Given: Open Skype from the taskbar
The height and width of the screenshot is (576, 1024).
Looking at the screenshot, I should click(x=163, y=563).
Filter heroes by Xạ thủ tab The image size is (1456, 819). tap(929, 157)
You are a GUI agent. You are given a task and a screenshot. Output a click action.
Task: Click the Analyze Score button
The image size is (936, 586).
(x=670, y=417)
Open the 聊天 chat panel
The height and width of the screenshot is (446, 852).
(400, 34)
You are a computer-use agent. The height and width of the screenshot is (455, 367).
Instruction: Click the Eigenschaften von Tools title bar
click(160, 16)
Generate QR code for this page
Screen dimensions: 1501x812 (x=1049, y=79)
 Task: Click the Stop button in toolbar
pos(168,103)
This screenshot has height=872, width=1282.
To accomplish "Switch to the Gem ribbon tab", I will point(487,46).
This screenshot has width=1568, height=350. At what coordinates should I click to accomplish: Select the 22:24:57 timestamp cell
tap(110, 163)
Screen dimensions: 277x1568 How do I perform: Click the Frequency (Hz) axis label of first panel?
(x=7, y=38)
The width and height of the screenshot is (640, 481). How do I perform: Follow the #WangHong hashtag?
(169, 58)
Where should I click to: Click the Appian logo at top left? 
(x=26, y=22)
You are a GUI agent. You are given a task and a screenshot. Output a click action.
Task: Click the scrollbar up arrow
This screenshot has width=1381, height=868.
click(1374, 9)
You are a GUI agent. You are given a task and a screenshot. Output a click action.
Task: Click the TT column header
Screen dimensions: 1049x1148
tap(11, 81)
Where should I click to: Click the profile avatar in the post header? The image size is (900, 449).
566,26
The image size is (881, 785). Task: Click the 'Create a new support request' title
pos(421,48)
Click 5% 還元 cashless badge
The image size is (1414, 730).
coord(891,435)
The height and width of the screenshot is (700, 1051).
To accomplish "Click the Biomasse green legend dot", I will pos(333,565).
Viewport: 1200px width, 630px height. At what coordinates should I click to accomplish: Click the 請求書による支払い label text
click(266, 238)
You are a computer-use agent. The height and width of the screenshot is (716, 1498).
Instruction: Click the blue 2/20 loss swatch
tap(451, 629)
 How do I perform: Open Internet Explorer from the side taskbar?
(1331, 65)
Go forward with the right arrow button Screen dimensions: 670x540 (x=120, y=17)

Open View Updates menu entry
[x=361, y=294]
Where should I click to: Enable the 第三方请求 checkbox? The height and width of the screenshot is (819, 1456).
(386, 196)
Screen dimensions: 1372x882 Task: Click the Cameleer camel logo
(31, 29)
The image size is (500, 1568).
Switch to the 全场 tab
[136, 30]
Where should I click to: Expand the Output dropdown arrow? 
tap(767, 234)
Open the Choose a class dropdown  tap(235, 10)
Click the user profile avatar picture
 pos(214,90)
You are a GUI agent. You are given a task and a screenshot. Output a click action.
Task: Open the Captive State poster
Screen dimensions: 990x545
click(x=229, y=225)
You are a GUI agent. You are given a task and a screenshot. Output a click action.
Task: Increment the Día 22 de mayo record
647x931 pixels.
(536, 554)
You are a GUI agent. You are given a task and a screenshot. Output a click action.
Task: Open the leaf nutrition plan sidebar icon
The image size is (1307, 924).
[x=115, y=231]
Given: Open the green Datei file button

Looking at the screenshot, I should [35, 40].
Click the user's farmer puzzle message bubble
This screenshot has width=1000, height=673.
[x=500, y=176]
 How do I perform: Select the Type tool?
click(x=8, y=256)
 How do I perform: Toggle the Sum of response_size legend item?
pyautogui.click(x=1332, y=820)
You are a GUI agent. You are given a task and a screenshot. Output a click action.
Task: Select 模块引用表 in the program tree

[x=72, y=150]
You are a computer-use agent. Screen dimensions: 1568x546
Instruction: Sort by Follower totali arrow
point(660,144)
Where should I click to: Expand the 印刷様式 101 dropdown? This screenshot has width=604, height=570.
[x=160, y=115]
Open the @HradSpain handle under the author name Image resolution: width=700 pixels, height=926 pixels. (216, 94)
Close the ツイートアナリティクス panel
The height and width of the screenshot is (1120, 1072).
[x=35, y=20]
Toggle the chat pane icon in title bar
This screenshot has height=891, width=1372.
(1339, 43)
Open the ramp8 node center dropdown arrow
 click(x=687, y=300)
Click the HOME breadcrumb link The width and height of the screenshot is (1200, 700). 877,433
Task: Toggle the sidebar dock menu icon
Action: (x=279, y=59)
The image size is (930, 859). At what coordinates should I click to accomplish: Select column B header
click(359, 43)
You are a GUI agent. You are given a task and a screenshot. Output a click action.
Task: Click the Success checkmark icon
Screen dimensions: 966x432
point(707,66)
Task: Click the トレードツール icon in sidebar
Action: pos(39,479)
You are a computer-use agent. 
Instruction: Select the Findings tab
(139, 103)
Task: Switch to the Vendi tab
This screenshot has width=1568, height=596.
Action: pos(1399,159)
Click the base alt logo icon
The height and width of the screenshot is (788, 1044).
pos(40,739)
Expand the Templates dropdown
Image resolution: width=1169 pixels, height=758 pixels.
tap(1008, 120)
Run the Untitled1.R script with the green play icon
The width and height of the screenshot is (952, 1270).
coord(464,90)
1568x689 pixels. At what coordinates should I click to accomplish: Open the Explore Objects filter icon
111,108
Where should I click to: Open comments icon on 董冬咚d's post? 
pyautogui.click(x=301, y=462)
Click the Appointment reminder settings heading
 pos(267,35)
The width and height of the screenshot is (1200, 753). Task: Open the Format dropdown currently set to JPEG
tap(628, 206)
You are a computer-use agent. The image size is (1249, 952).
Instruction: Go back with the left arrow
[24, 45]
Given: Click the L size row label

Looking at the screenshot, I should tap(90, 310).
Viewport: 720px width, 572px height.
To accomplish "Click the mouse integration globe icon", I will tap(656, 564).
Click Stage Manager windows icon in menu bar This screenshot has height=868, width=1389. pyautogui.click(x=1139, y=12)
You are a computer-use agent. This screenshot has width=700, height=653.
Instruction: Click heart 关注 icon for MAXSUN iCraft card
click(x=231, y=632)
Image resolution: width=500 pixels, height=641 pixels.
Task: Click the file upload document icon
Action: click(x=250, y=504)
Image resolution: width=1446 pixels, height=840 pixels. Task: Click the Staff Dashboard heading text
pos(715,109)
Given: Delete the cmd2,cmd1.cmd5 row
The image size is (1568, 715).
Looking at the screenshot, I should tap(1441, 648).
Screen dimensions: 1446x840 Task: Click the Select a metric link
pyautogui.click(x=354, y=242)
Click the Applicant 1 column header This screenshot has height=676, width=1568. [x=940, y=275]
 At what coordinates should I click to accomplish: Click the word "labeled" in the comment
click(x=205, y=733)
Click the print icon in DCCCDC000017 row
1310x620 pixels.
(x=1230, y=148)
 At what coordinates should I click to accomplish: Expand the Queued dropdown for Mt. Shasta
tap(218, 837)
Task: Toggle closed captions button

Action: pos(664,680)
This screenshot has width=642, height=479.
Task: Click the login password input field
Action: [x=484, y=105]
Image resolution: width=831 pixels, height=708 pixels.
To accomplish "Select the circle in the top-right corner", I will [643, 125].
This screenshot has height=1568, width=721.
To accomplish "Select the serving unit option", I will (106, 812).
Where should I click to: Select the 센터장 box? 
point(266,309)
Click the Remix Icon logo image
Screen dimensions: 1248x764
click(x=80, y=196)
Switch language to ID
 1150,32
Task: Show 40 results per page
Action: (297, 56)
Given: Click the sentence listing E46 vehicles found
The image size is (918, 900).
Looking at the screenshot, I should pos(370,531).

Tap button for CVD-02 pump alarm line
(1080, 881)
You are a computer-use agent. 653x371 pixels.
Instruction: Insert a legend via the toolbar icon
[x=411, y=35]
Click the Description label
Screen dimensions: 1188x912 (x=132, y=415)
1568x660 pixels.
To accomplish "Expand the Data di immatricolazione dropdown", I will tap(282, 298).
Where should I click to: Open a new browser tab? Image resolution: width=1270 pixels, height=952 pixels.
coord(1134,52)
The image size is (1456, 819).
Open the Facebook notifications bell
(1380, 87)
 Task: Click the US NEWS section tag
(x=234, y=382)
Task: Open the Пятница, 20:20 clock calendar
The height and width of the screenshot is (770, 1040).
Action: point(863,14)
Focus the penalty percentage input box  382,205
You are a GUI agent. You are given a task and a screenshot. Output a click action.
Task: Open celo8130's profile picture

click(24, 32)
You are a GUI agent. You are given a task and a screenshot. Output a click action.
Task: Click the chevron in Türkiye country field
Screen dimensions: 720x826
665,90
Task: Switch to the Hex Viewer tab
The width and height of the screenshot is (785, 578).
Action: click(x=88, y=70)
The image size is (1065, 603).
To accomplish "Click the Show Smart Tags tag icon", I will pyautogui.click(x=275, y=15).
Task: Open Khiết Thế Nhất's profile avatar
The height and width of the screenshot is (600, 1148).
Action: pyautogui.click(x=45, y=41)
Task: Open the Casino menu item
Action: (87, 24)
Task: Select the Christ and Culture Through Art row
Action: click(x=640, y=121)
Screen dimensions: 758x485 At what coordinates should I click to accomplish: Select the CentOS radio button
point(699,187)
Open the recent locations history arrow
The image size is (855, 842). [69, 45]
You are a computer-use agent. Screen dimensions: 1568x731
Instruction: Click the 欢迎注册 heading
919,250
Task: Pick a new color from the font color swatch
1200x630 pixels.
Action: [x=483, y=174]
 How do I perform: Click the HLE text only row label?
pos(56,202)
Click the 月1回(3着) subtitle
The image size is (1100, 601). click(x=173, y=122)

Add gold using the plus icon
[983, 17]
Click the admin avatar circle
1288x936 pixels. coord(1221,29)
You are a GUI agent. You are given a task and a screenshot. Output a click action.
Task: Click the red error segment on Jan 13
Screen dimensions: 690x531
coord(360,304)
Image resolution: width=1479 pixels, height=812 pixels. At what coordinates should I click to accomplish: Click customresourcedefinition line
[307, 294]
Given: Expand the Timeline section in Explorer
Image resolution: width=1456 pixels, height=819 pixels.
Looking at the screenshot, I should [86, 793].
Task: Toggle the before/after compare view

Problem statement: Reproduce the entries from the beginning through the line containing "(x=26, y=22)", both included.

Solved exercise:
Given: Open Skype from the taskbar
The height and width of the screenshot is (576, 1024).
Looking at the screenshot, I should click(x=163, y=563).
Filter heroes by Xạ thủ tab The image size is (1456, 819). tap(929, 157)
You are a GUI agent. You are given a task and a screenshot. Output a click action.
Task: Click the Analyze Score button
The image size is (936, 586).
(x=670, y=417)
Open the 聊天 chat panel
The height and width of the screenshot is (446, 852).
(400, 34)
You are a computer-use agent. The height and width of the screenshot is (455, 367).
Instruction: Click the Eigenschaften von Tools title bar
click(160, 16)
Generate QR code for this page
Screen dimensions: 1501x812 (x=1049, y=79)
 Task: Click the Stop button in toolbar
pos(168,103)
This screenshot has height=872, width=1282.
To accomplish "Switch to the Gem ribbon tab", I will point(487,46).
This screenshot has width=1568, height=350. At what coordinates should I click to accomplish: Select the 22:24:57 timestamp cell
tap(110, 163)
Screen dimensions: 277x1568 How do I perform: Click the Frequency (Hz) axis label of first panel?
(x=7, y=38)
The width and height of the screenshot is (640, 481). How do I perform: Follow the #WangHong hashtag?
(169, 58)
Where should I click to: Click the Appian logo at top left? 
(x=26, y=22)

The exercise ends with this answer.